One-industry towns in the United States are quickly becoming a thing of the past. Detroit and Pittsburgh once known as the Motor City and Steel City respectively are two key examples of this trend. In their prime both cities were the country’s vital hubs for their primary industry; however in their responses to these industries’ lessened significance the two couldn’t be more different.
While Detroit languishes amid high crime high poverty and low employment Pittsburgh has been reborn as a center for biotechnology higher education and culture with low crime and a better-than-average job market. In fact Pittsburgh has transformed itself so successfully that both Forbes and Yahoo! named it the most livable city in the U.S. for 2010.

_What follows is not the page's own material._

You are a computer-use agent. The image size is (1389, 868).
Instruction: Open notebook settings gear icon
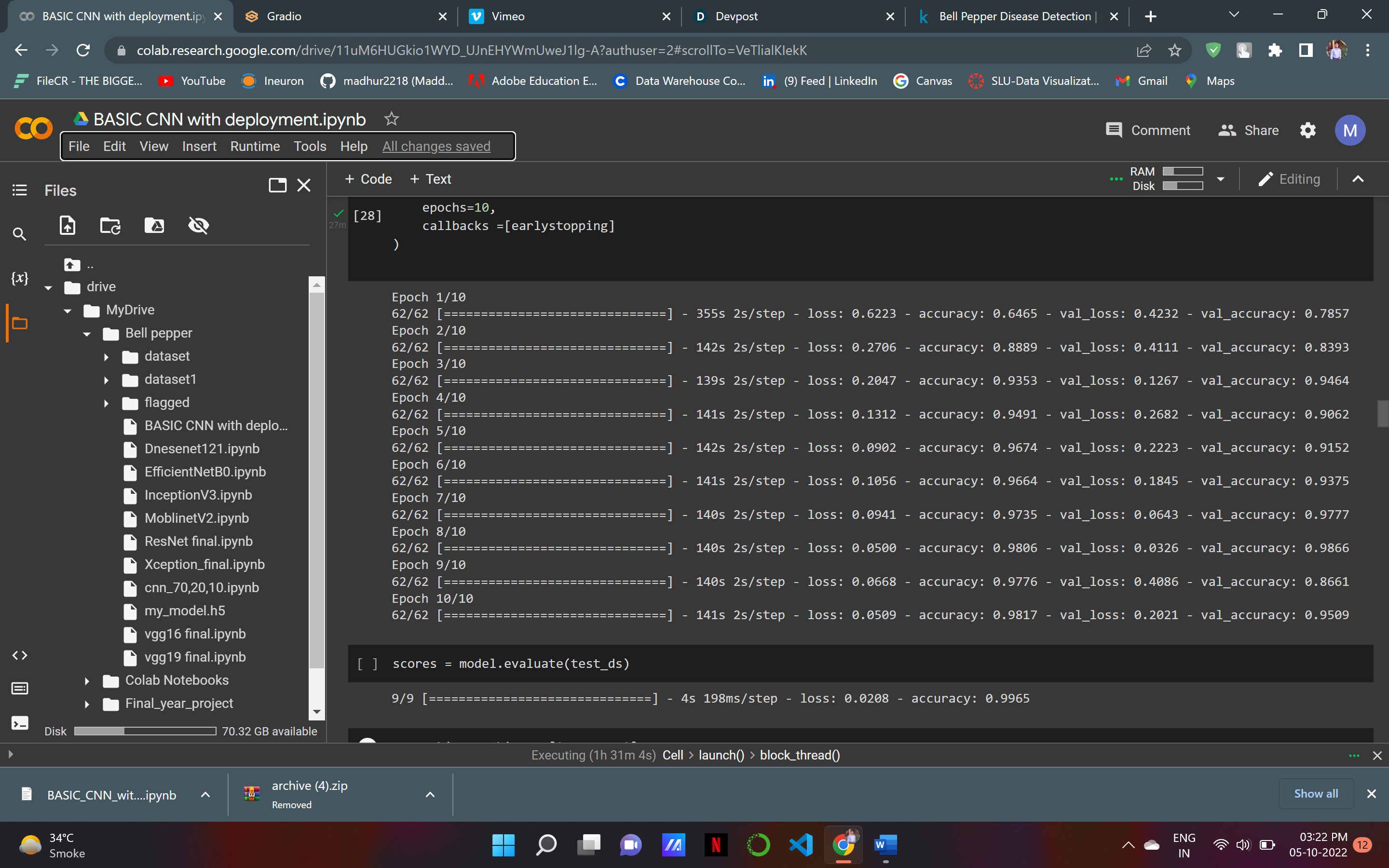1307,130
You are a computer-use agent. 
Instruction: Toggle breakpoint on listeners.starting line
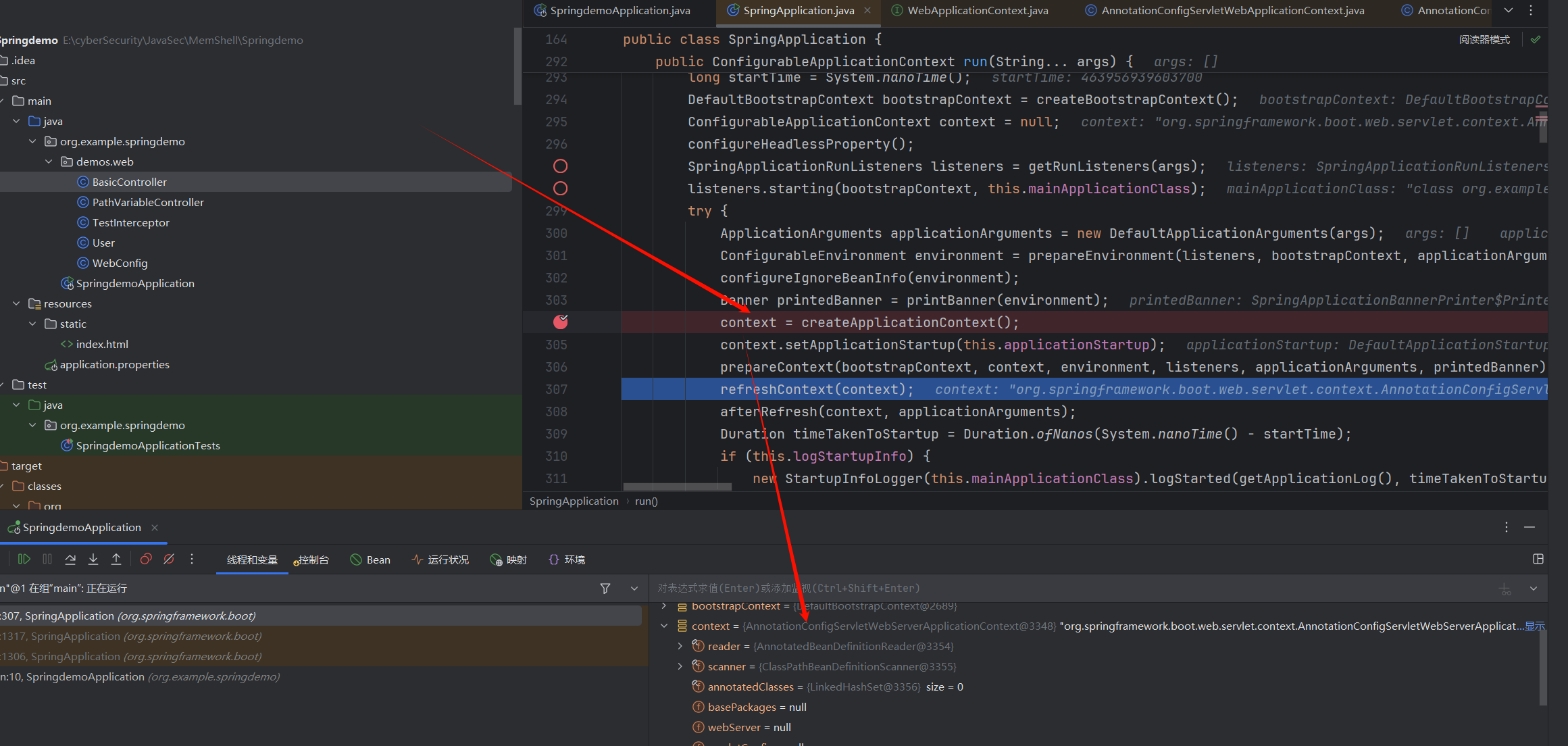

Metro Washington’s leaders would do well to take note of the divergence between these two Midwestern cities. While by no means a one-industry town D.C. and its suburbs are highly dominated by the federal government and the industries and services necessary for its functioning. The steady presence of the federal government has shielded this area from the worst effects of the Great Recession but as the examples of Detroit and Pittsburgh indicate over-reliance on any one employment source can be problematic should that source begin to shrink and/or cut back on investments and expenditures.
As an article in today’s Post explains our region may have to come to grips with such a reality in the near future. As concerns about spending and the deficit continue to dominate Washington political discussion federal government austerity could strike a significant blow to the as-of-yet relatively unscathed D.C. economy.